The New York Appellate Court, applying New York law, held that an insurer’s maximum total liability for successive exposure to lead paint in the same apartment was only one policy limit due to a noncumulation clause. Coverage was sought by the insured for bodily injuries sustained by children of two different families during two different periods of time, but at the same rental unit. The policy had a $500,000 limit for “each occurrence” and contained a noncumulation clause. The noncumulation clause provided “[a]ll bodily injury and property damage resulting from once accidental loss or from continuous or repeated exposure to the same general conditions is considered the result of one accidental loss.” The court rejected the argument that the alleged injuries were separate losses under the policies and found that because the children were injured by exposure to the same general conditions their injuries were part of a single “accidental loss,” and only one policy limit was available to the two families.
The insured, a landlord of a two-family house, purchased a liability insurance policy in September 1991 and renewed annually in 1992 and 1993. The Department of Health notified the landlord that a child who lived in the apartment from 1992-1993 had elevated blood lead levels and that the apartment was in violation of state regulations governing lead paint. The landlord made some repairs and was advised that the violations had been corrected. A new family moved into the apartment and again a child was found to have an elevated blood lead level. The children’s families brought two separate actions against the landlord for personal injuries allegedly caused by the lead paint exposure. The action related to the first exposure was settled for $350,000, which was paid by the insurer. The settlement for the second exposure was contingent upon the applicable policy limits and, therefore, the family sought a declaration that a separate $500,000 limit applied to each family’s claim.
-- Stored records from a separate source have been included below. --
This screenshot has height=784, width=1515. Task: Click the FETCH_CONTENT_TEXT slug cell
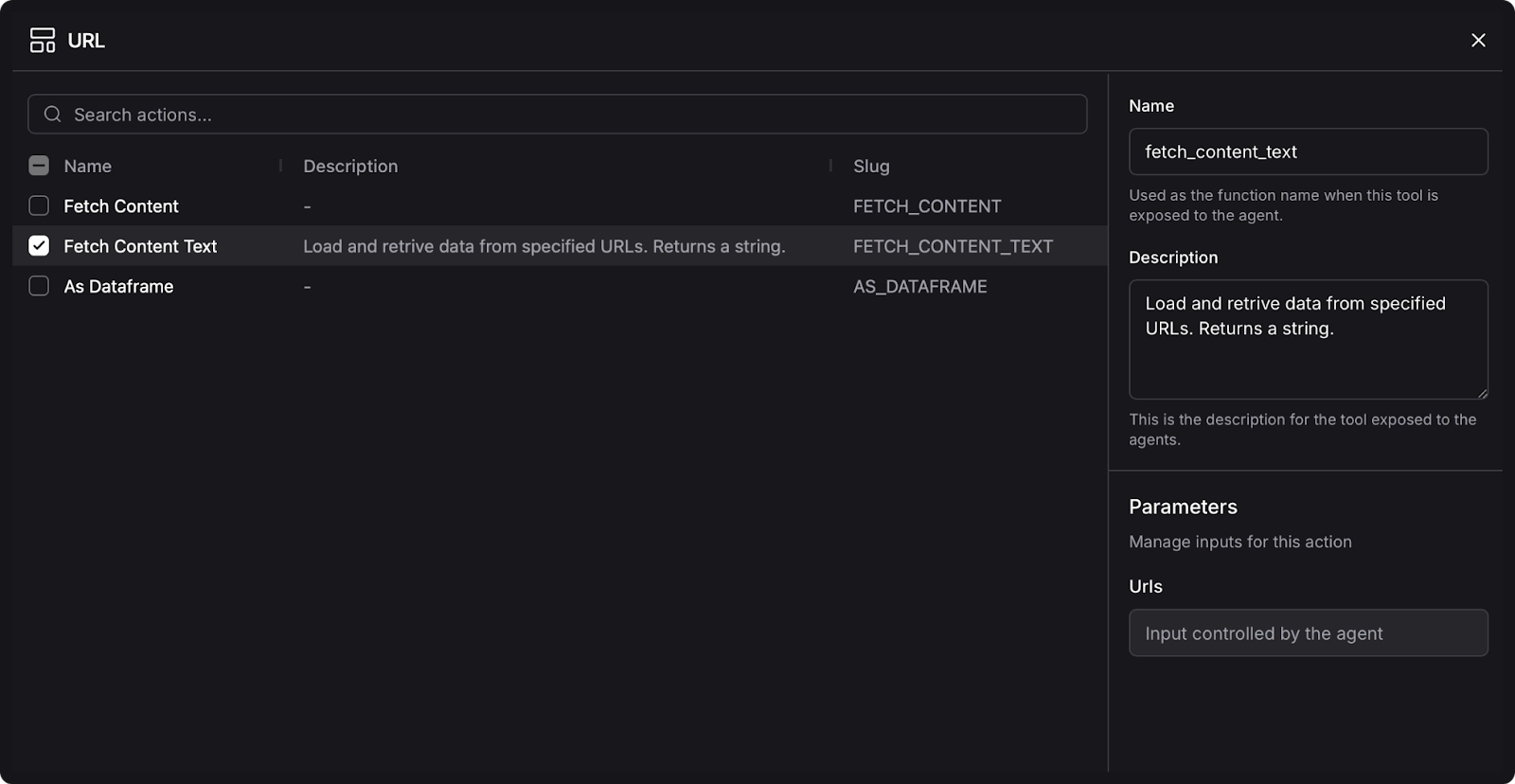(x=953, y=246)
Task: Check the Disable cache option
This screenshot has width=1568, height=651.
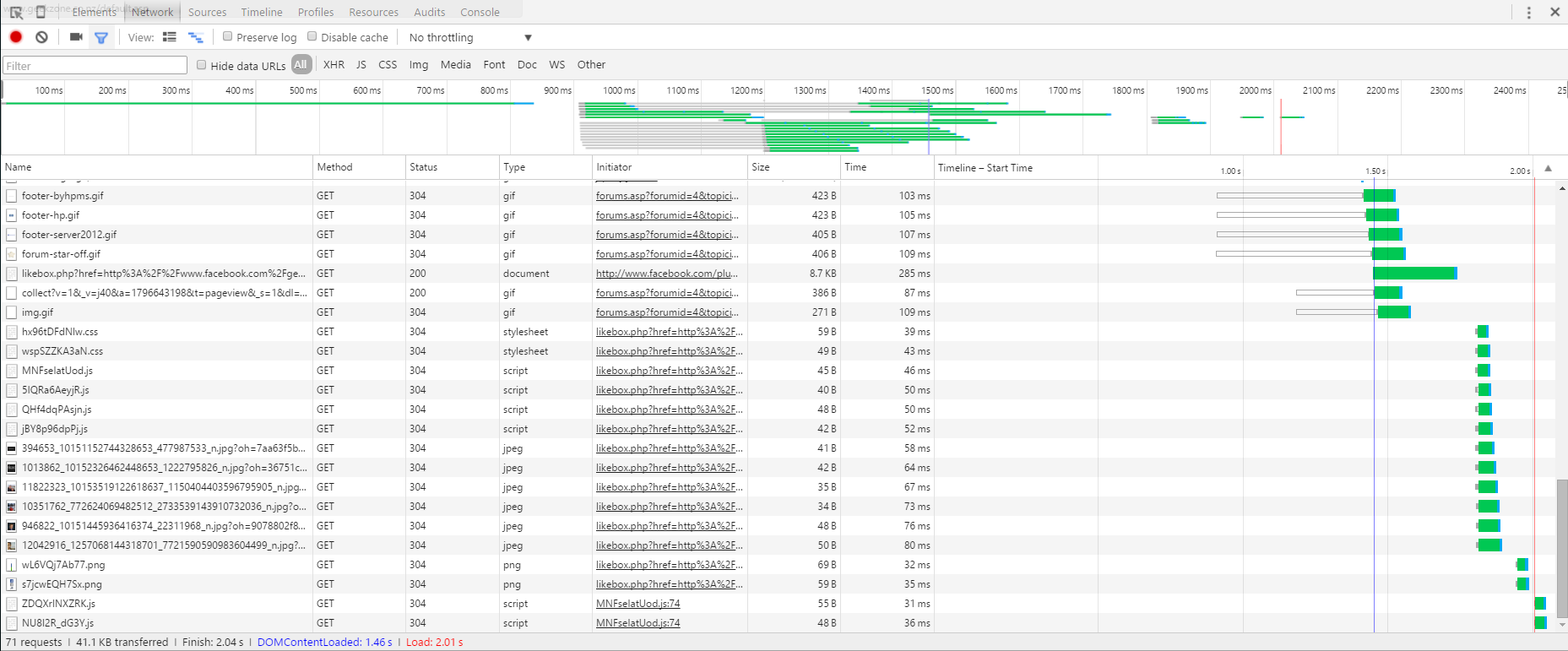Action: (312, 36)
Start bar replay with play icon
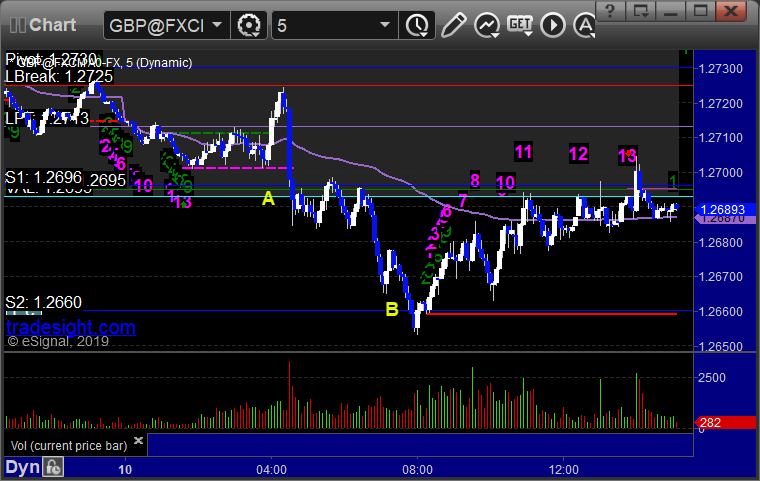Viewport: 760px width, 481px height. [553, 25]
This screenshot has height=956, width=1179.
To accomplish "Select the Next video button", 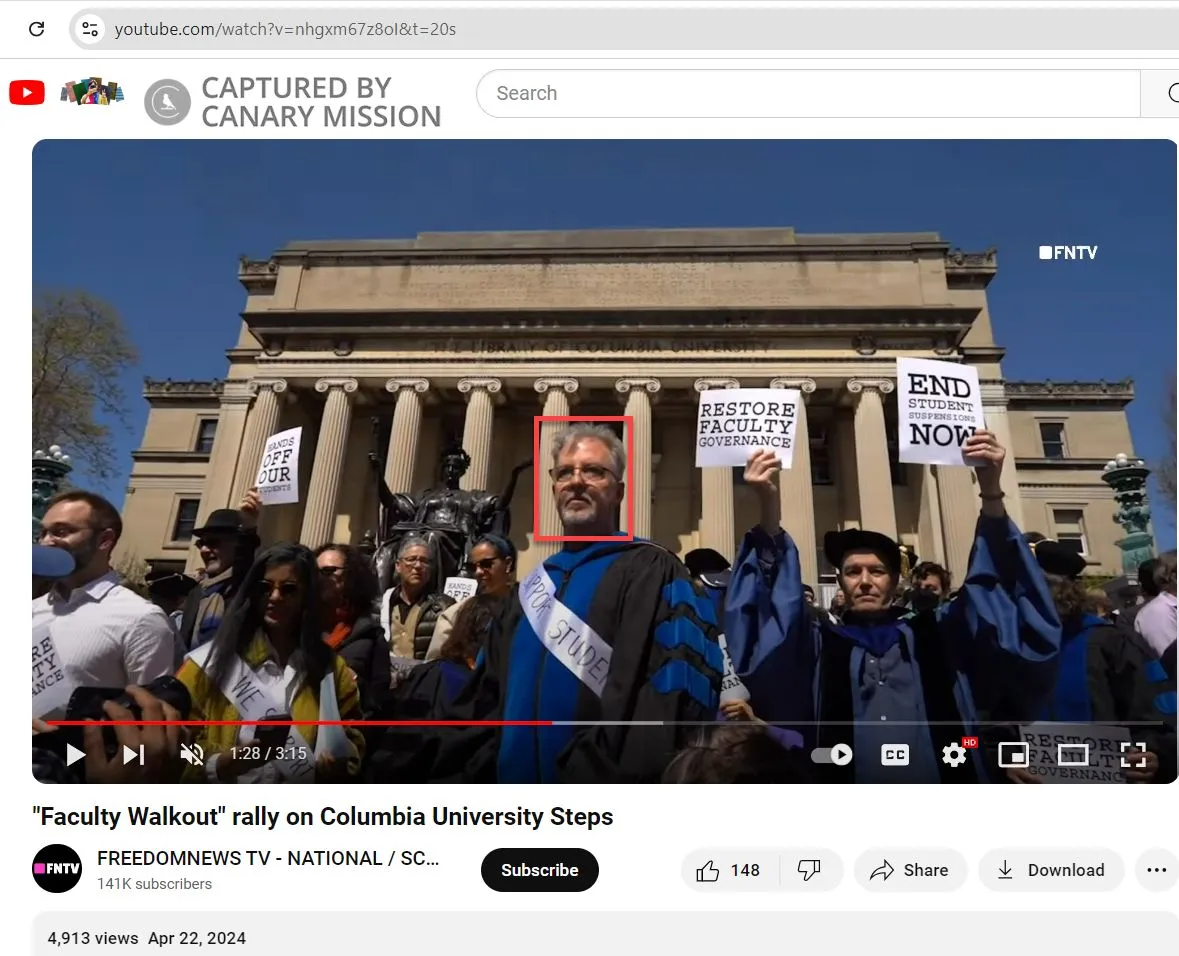I will (133, 754).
The New York Court of Appeals disagreed with the family and found that the children were exposed to the same hazard, lead paint, in the same apartment. The court reasoned that “[p]erhaps they were not exposed to exactly the same conditions, but to say that the general conditions were not the same would deprive the word general of all meaning.” There was no allegation that a new lead paint hazard had been introduced into the apartment, only that the remediation efforts were not successful. Therefore, according to the court, the same conditions endangered the children’s health. Nesmeith v. Allstate Ins. Co., No. 187 (N.Y. Nov. 25, 2014).